◆ Source ◆

* Begin *

77 of 78 people found the following review helpful By D. Harden on 13 April 2012
Style Name: For Canon Verified Purchase
I'd been trying to get some decent results out of a Canon 70-300 non-L IS for the last 2 years but it really isn't that nice a lens at 300mm, and the colours have a nasty yellow tinge that's hard to remove in post processing as well. Maybe using L lenses has spoiled me for that one and I expected too much?

Anyway, I read good things about the Tamron, was doing some kit upgrading and decided to give this a go. I've now tried it on a 7D, 50D and 20D and it has worked impeccably, with no adjustment required, on all three bodies. Colours and contrast are very good indeed. Not just for the price, but for a 70-300 zoom in general!

* End *

◆ Required tasks ◆
**1.** Translate this sentence from the lens review into French: "Colours and contrast are very good indeed."
**2.** Pick up the Tamron lens review after its final sentence and continue it.

◆ Raw records ◆

* Begin *

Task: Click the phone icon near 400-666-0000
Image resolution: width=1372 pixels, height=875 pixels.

* End *
* Begin *

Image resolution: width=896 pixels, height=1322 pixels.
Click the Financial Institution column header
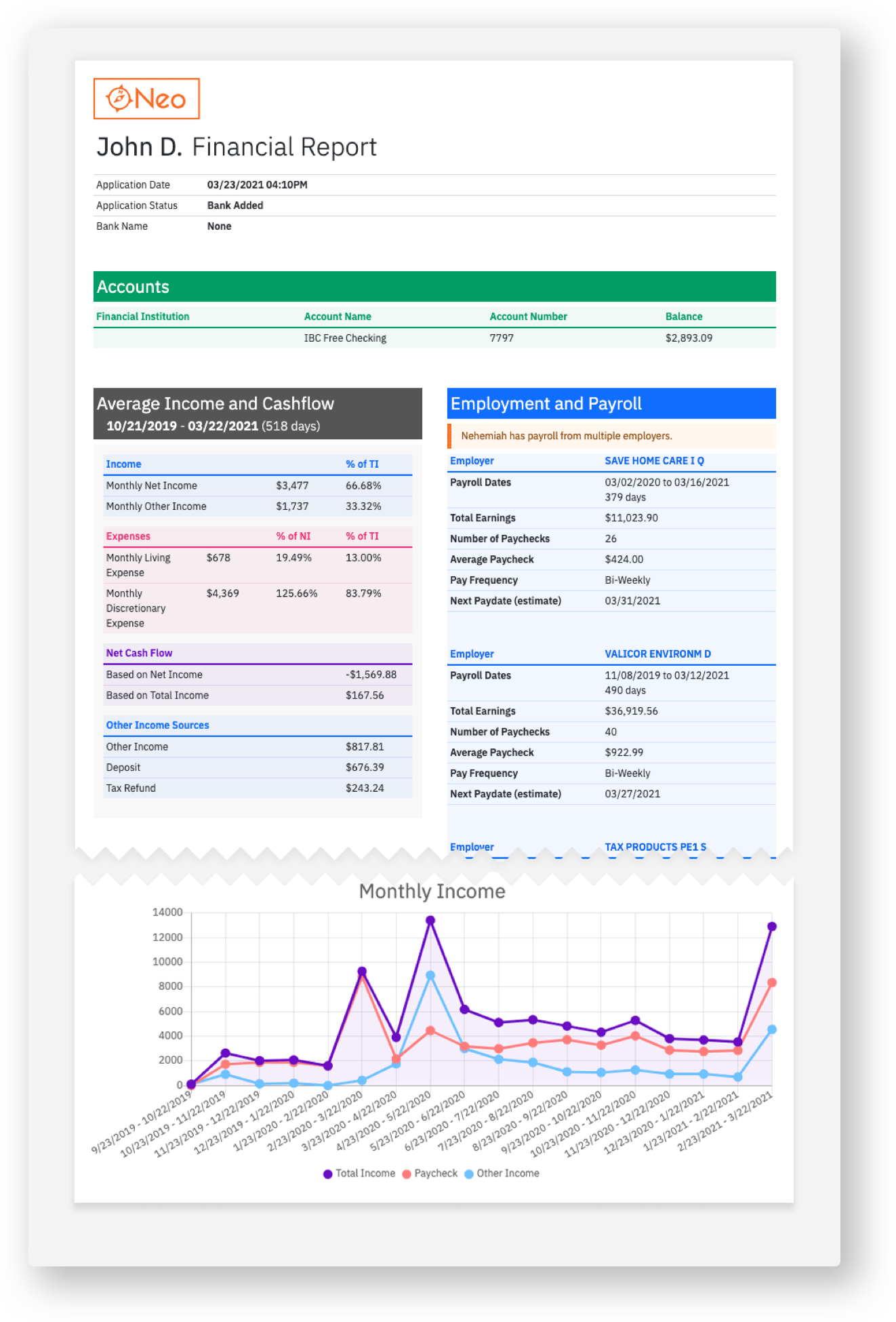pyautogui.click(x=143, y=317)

* End *

◆ In response ◆
**1.** Les couleurs et le contraste sont vraiment très bons.

**2.**
The good: AF is fast and quiet - very similar in performance to a USM L lens, and streets ahead of Canon's 70-300 IS (non L). Full time manual focusing is implemented too - you can turn the AF ring at any time without having to disengage the AF mechanism. Focusing is also internal - nothing rotates on the lens body. There's a distance scale too, which the Canon doesn't have. Image resolution is impressive at all focal lengths. 300mm is perhaps slightly less sharp than 250mm down is but it's not like most other "consumer" 70-300 models - this time the 300mm images are actually very good, even at f5.6. In fact stopping down, whilst it does improve sharpness, doesn't make a huge difference. Chromatic Aberrations are very well controlled. I've seen minor fringing on some highlight edges but it's very thin indeed. The "bokeh" (i hate that term but it's the one people know) is very nice indeed and so natural looking you take it for granted. By comparison, backgrounds from the Canon model are "jittery" and messy. VC works well and also doesn't need switching to mode 2 for panning like the Canon does. I managed to get a usable shot at 1/8s in testing.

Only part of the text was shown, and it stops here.